══ INPUT MATERIAL

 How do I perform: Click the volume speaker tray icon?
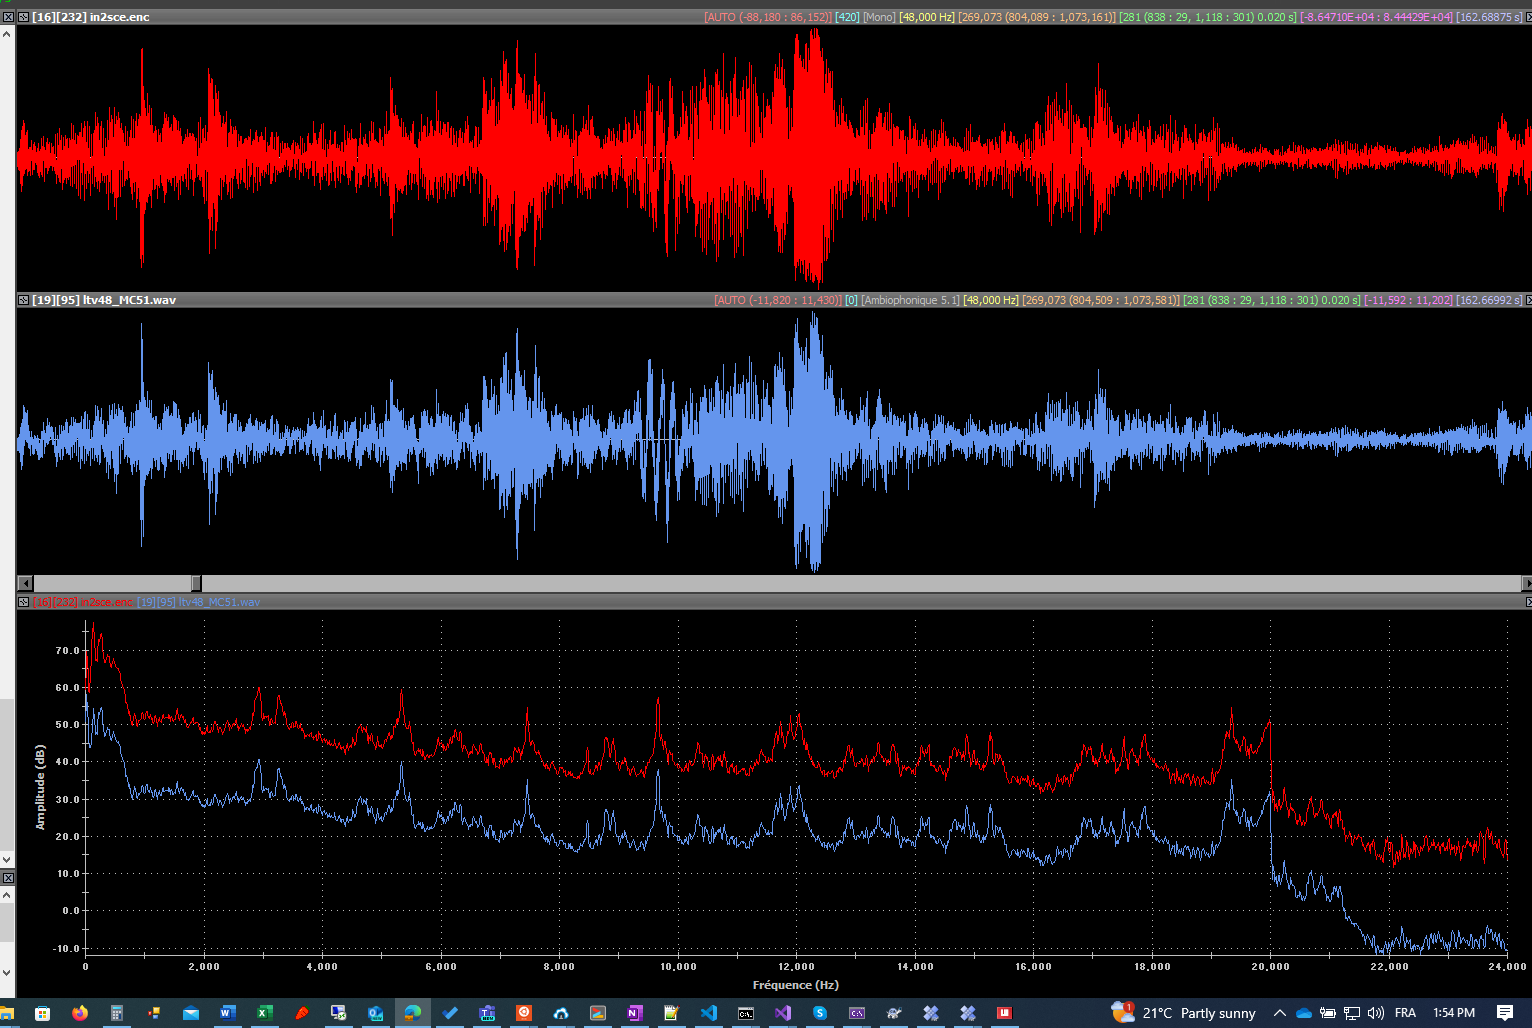point(1376,1013)
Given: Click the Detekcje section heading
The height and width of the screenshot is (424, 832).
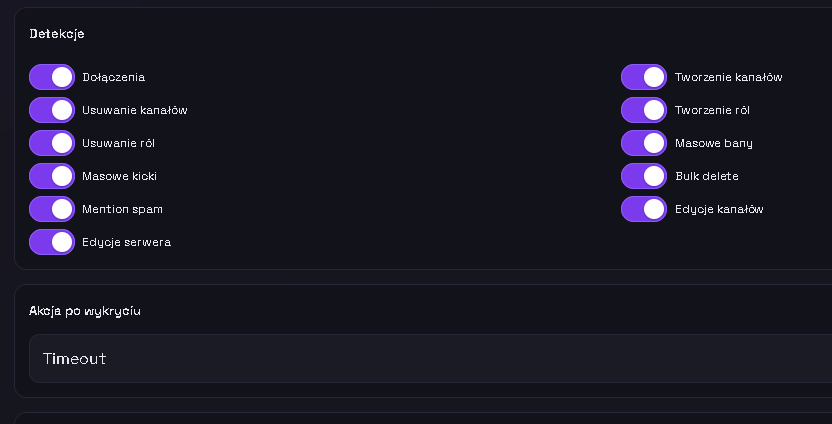Looking at the screenshot, I should (57, 34).
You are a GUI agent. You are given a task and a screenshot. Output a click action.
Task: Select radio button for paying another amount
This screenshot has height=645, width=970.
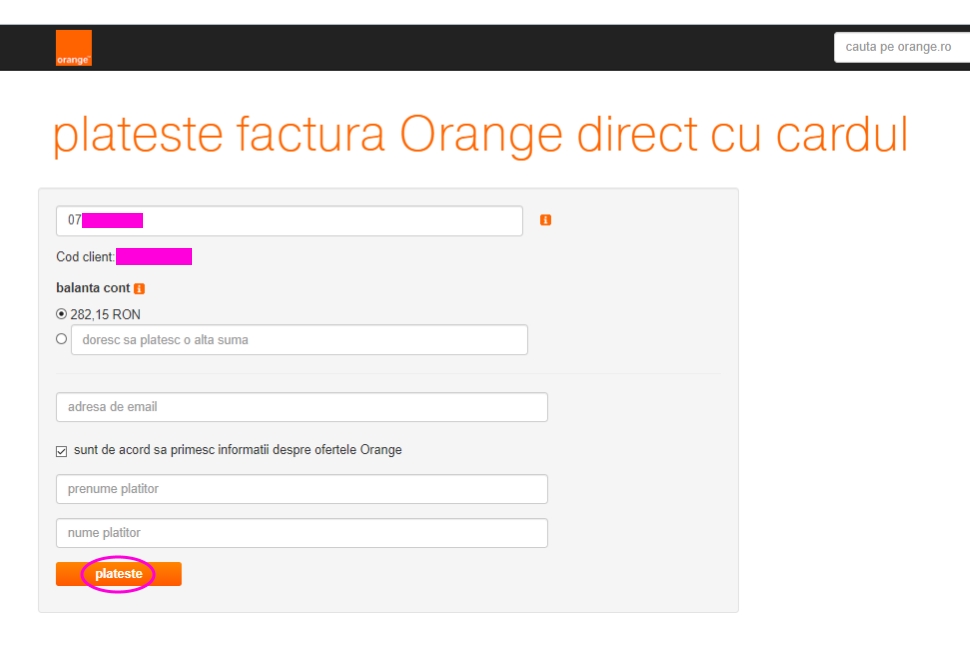click(62, 339)
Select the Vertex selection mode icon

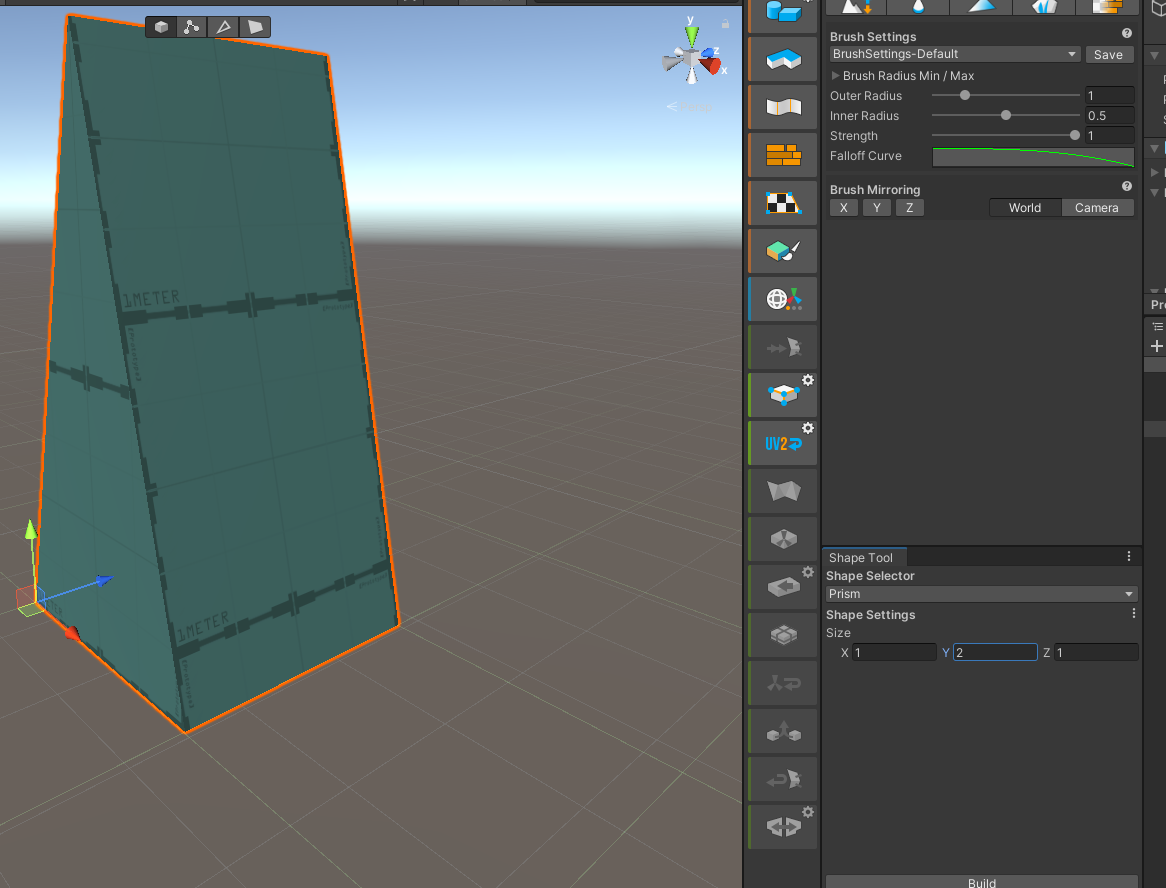tap(191, 27)
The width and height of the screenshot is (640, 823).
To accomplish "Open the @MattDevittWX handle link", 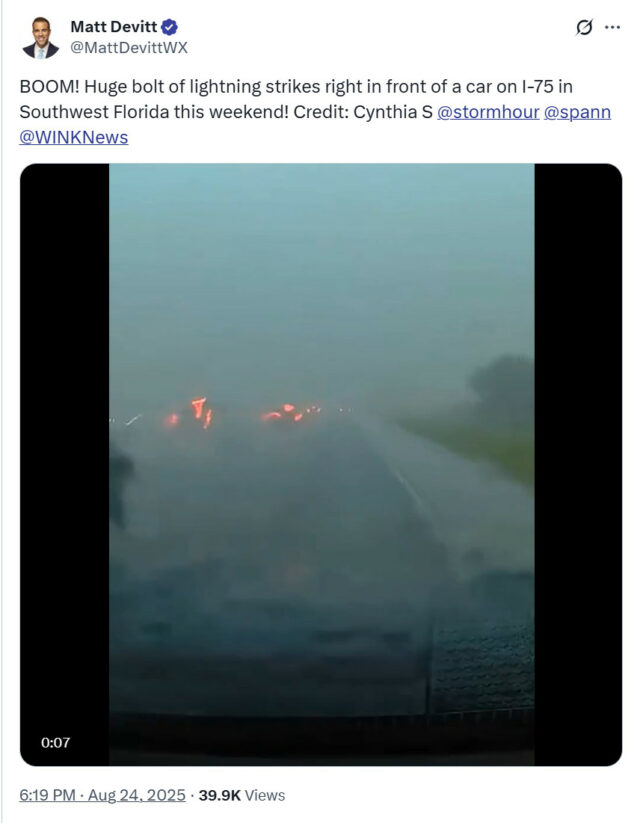I will (x=129, y=47).
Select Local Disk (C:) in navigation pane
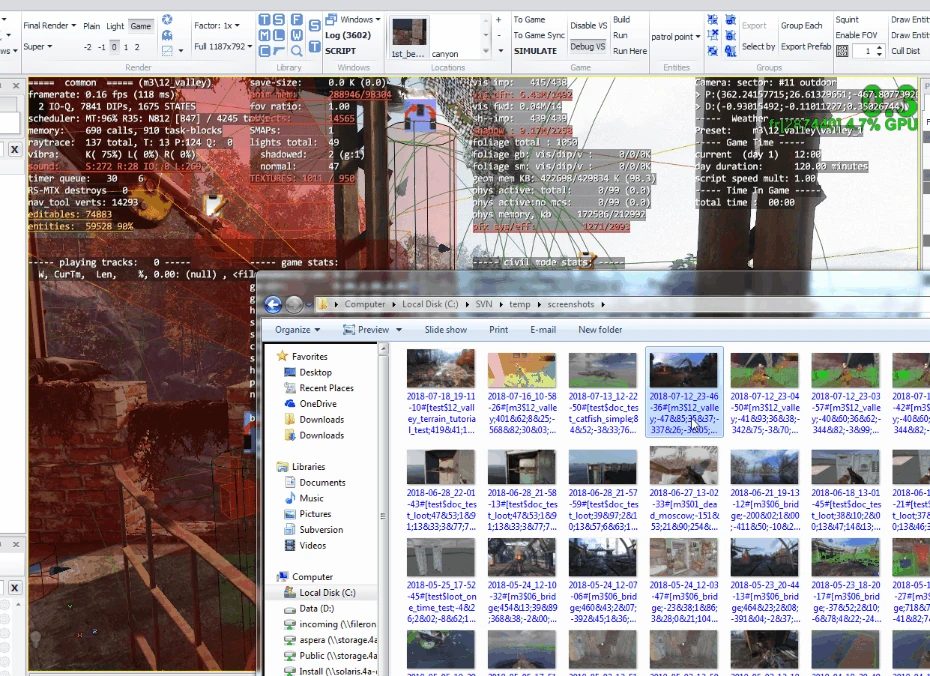The width and height of the screenshot is (930, 676). 327,593

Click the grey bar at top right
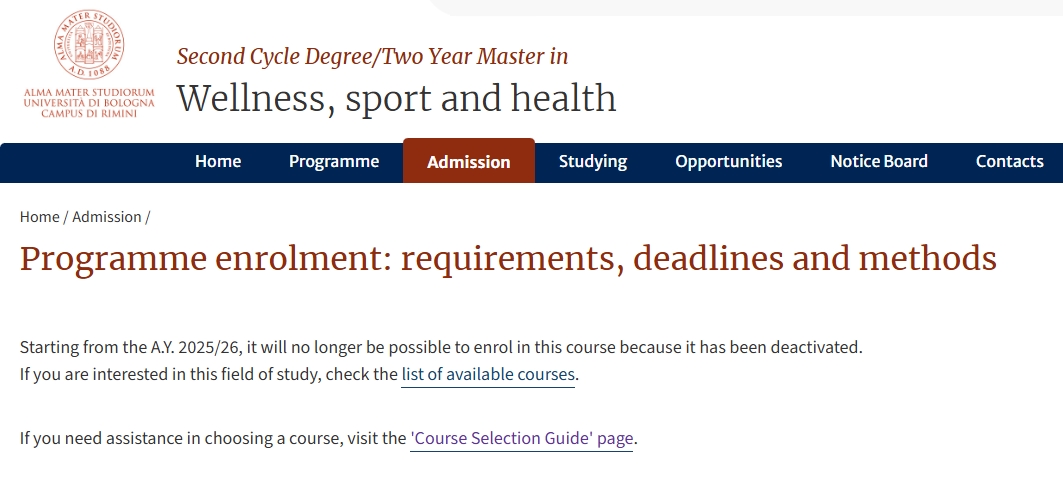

════

In the data above, find the line with "Given: Click the Detekcje section heading" and the line with "Task: Select radio". Please copy exactly those two lines and every line between them, but not the pictures.

*TASK SOLUTION:*
Given: Click the Detekcje section heading
The height and width of the screenshot is (424, 832).
Looking at the screenshot, I should (57, 34).
You are a GUI agent. You are given a task and a screenshot. Output a click action.
Task: Select radio button for paying another amount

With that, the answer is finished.